I’m so frustrated, sorry if this sounds more along the lines of something from r/vent
My husband can be very sweet and helpful. He respects women, thinks there’s a lot of ridiculous sexism out there, and is always encouraging me to try my best to prove myself capable (I now practice football with him and his guy friends).
But here’s where my frustration comes in. We both work, him as an electrician, me as a package handler. I start my job at 3:30am and usually get done around 9:00-9:30am. I come home, shower, do my laundry, empty and reload the dishwasher, make myself food, and either head for the gym, or a cleaning job (I always have at least one a week, but an average three when it’s not around the holidays). I then do the grocery shopping, plan dinner, and clean whatever else. I’m the only one who vacuums, sweeps, mops, takes out the trash, washes dishes, cleans the shower, toilet, sinks, countertops, dusts, cleans the cat box, and keeps the car clean.
He goes to work between 7:30-8:30 and gets home between 3:00-4:30. He works roughly 30-35 hours a week. He gets home, dumps his dirty clothes on the floor, showers, eats the dinner I make him, and either goes out to his shop to tinker, or plays video games on his computer.
We made the same amount of money for the year of 2019.
Why an I the only one cleaning?! He acts like I’m asking him to retrieve the moon if I ask him to clean, or he says, “only for an hour, I have things I want to do.” We all have things we want to do. But only one of us is prioritizing our time for what’s important.
He also chides me if I let the gas tank get below empty, if I leave the toaster on the counter, or if the cat kicked litter out of the box. The longer we’ve been married, the less he does. I feel like giving up and moving into the basement, tbh.
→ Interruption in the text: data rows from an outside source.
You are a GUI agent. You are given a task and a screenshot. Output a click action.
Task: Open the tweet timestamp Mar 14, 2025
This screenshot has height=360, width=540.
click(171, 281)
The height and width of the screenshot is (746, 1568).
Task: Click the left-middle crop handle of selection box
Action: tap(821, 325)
I feel like he’s just encouraging me to do my best so that way he can take advantage of everything I’m doing. And he’s always saying, “oh, you don’t have to do that,” when of course I do, no one else is going to feed us if I don’t cook. He’ll say things like, “you should play something on the switch” when I’m in the middle of cleaning, like it assuages his guilt or something. I always respond, “no, this needs to get done or it never will.”
But I digress; how do I help him understand that he needs to take on some of the physical load, and the mental load?
Tl;dr my husband is lazy and thinks he has a right to be because he’s an electrician, and that’s I don’t need to be cleaning, except for the fact it won’t get done otherwise.